The challenge of listening to hours of fatuous gossip and the privileged complaints of the wealthy was that important clues might be found in the midst of all this, like a gem in a sea of rubbish. Napoleon caught one in a conversation between Ginny and another woman, as her litany of complaints about how boring it was here, concluded with a comment about how they would be finished and allowed to leave before the end of the month.

"Finished with what?" Saphina asked.

"That is the question," Illya murmured. "I'm betting it has to do with that Dr Emerson fellow. I'm looking for conversations he's in."

"Oh that guy," Napoleon said, remembering the balding man with 'coke-bottle' spectacles and a black rat dæmon. "The one with the slimy smile. He spent a lot of time over by the tv. Try recorder number 3."

Illya moved his headphone jack to the recorder Napoleon recommended. "That's him," he said. "He's an… acoustical engineer? How does an acoustical engineer help Thrush achieve world domination?"

"I've got Abernathy working a potential investor over here… and they're talking about some... seismological report…?" Napoleon furrowed his brow under his headphones.

"Just a moment," Illya said with a shushing gesture. "I think he's trying to impress a young lady now…" Napoleon fell silent, watching his partner frown in concentration as he listened.

"He was starting to explain about his 'current project'," Illya summed up after a minute. "But it had something to do with infrasound and harmonic frequencies and I imagine the girl was starting to get bored, so he said to follow him upstairs and he would show her."

"Upstairs?" replied Napoleon. "What's the time mark? I can see what's on the upper landing bug."

Seizing on the spool of tape matching the time span Illya gave him, Napoleon wound it through to the proper minute and soon caught the passing bit of conversation between Dr Emerson and the girl.

"...girl like you shouldn't mind a bit of exercise," Napoleon heard from the older scientist. "I'm sure you can understand that precautions are needed, with such pioneering work as this."

"Where are they going?" Napoleon wondered aloud when it became clear that the doctor and his escort had passed out of the range of the bug on the landing. "There's no lab upstairs."

"We put a device in the library, yes?" Illya replied. "Let's see what it has."

Napoleon relayed the time, and Illya found the right spot on library tape. "Ah, here they are, our scientist going on about how he's the first to find a practical application for a certain theory… Wait… Where did they go?"

"What do you mean?" Napoleon asked. Saphina, supine on his feet all evening, suddenly sat up, alert.

"It cuts off in the middle of a sentence," Illya said, frowning. "Not the tape; it's still recording, and there's a ticking clock in the background.
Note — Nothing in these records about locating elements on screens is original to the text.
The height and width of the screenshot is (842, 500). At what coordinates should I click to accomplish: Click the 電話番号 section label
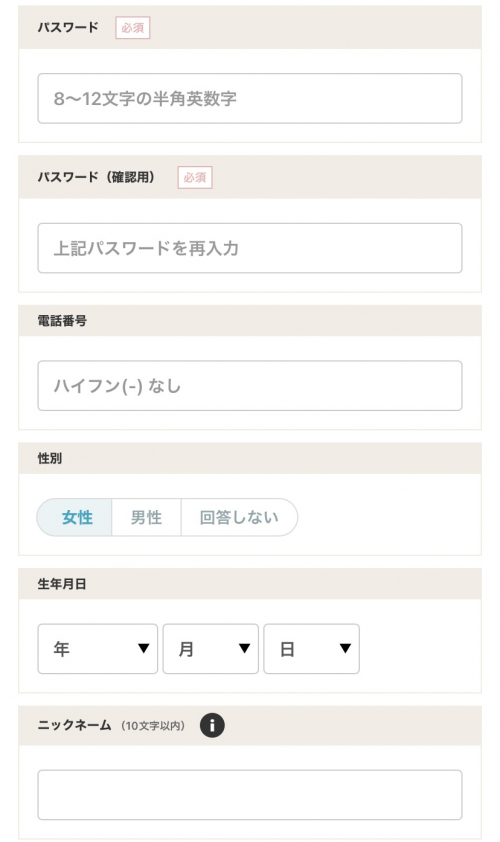tap(62, 321)
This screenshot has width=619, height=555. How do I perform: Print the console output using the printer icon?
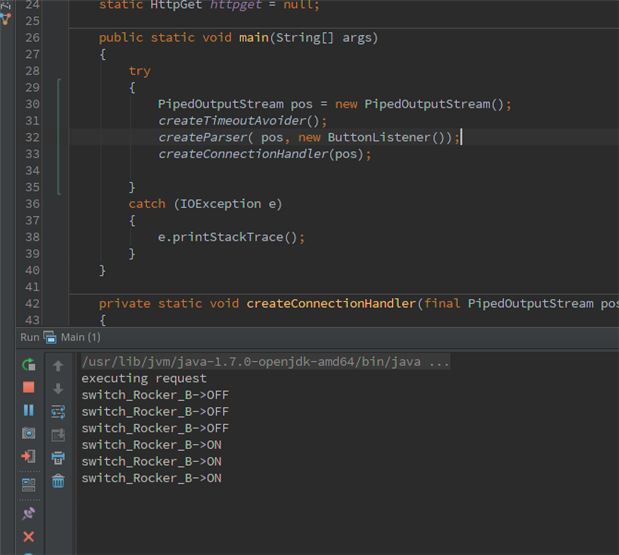coord(58,458)
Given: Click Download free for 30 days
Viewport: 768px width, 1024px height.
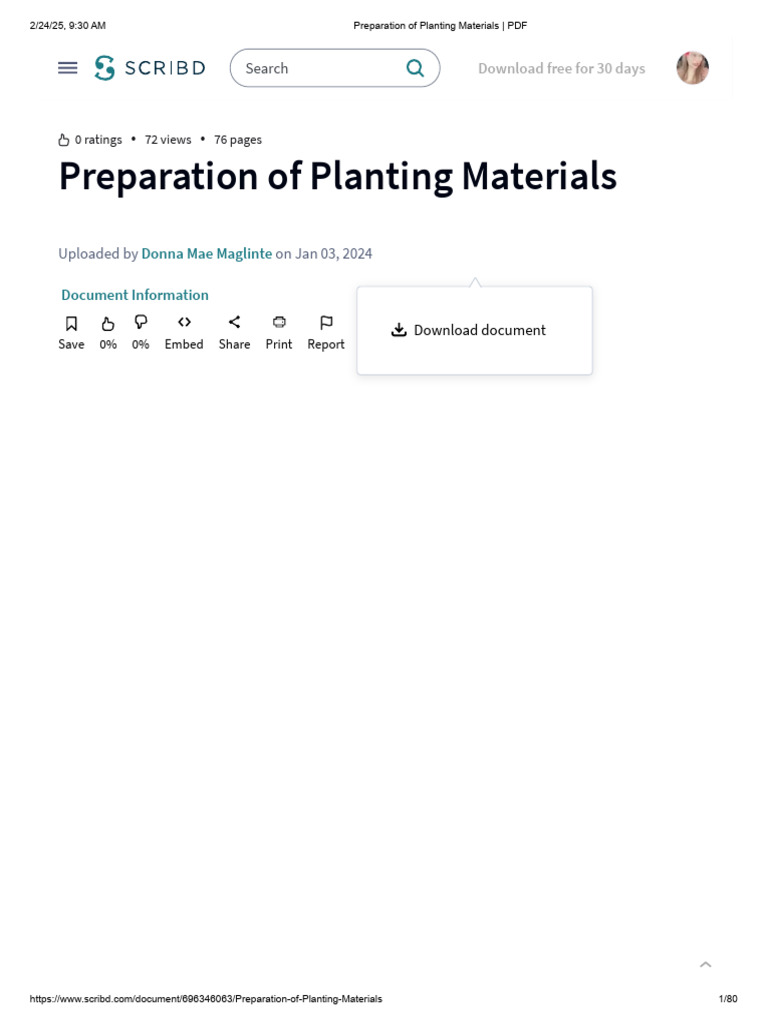Looking at the screenshot, I should click(x=562, y=69).
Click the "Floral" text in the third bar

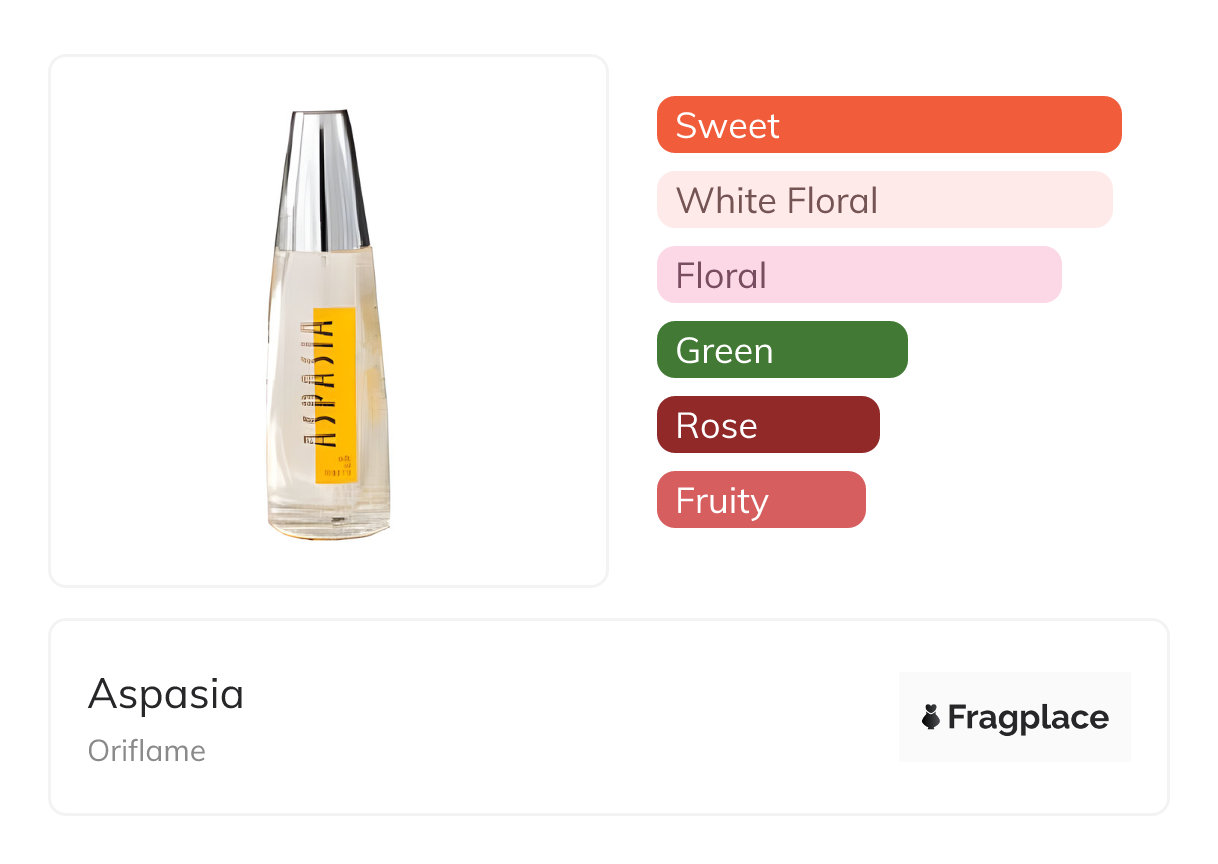pos(721,276)
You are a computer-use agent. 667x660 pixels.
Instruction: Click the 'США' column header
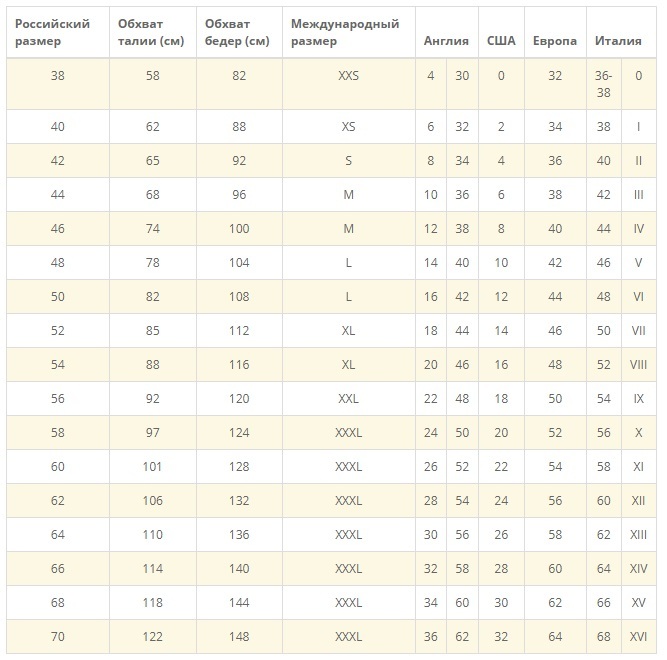(x=501, y=41)
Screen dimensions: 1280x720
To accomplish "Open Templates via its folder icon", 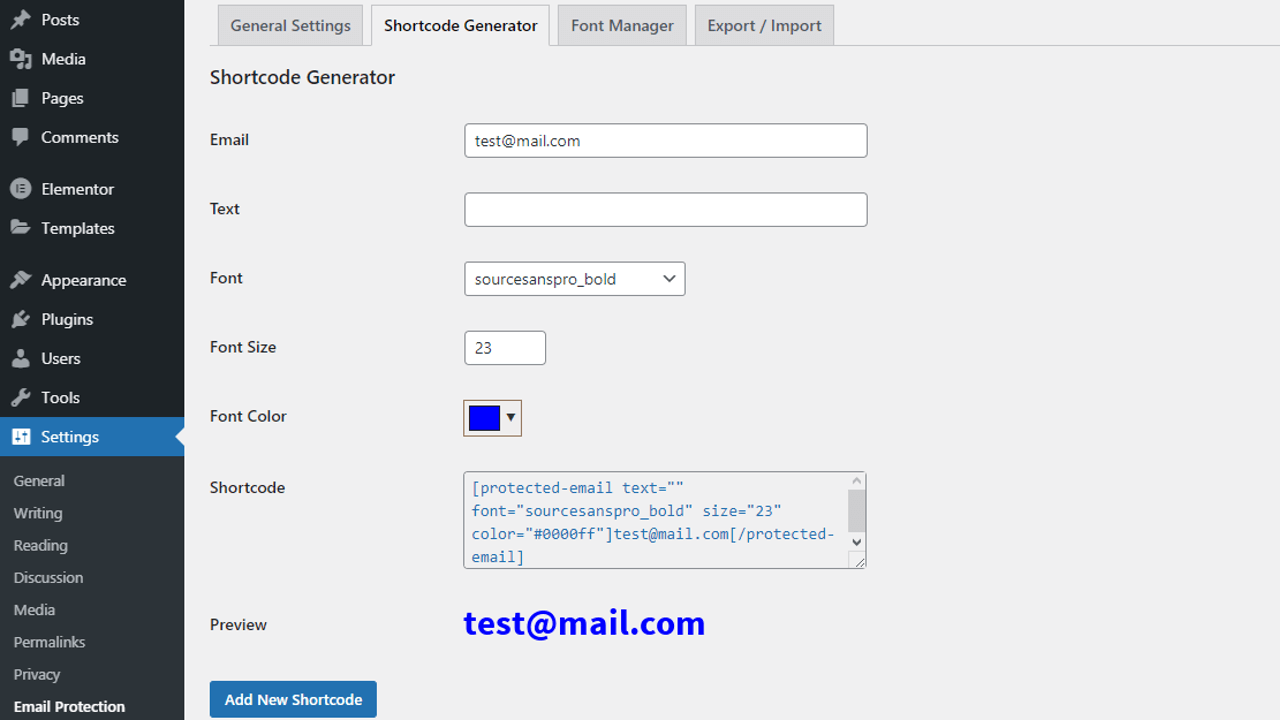I will pos(20,228).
It doesn't stop."

"Maybe they went into Abernathy's office, or bedroom?" Napoleon asked, looking for the tapes from their parabolic window bugs. "What time do they get cut off?"

"Ten forty-three," Illya answered. "Abernathy's office bug shows no activity at that time."

"Neither does his bedroom," Napoleon added, perplexed.

"We need to listen to how they are cut off again," Pasha said from where he sat on the table among the spools of tape and players. "There must be some sound of a door closing or… something."

Illya held the headphones up to the keen ears of his fox dæmon, then ran the tape once more. "There is something," Pasha said after one listening. "The background ambience changes for a moment, and there's a very soft shushing sound, before and after that."

"There's a secret door in the library," Napoleon concluded. "And not in the wine cellar?"

"Maybe the wine cellar too," Illya speculated. "But it is too obvious, as we said ourselves. It might be used for emergencies, but for regular going and comings, they'd use this one."

"And if Abernathy, alone or with a guest, should happen to disappear into his private 'office' for hours…" Napoleon carried the thought forward.

"Where we've been expressly ordered not to bother him," Saphina continued.

"The staff would naturally think nothing of it," Pasha concluded. "How cleverly devious."

"As usual," Napoleon said. "And what about the scientist, Dr Emerson. Were you able to get any idea of what he was talking about before he disappeared?"

"Some, yes," Illya answered. "He was explaining about the work of another scientist, who'd developed a technique for determining the resonant frequency of various geological formations. He then said that he'd found some sort of practical application for this information-that he was the first ever to do so, and that's where we lost him."

"Could that practical application have been the causing of avalanches from a distance?" Napoleon asked.

"It's certainly possible," Illya said with a shrug. "It's a well known fact that sound can trigger an avalanche. The one that took out Mark and April might have been his proof of concept demonstration, or it might still have been a lucky break… for Thrush."

Dropping heavily onto Napoleon's feet, Saphina gave an unhappy huff. "We need to find that secret door and see for ourselves what Thrush is doing down there," Napoleon said.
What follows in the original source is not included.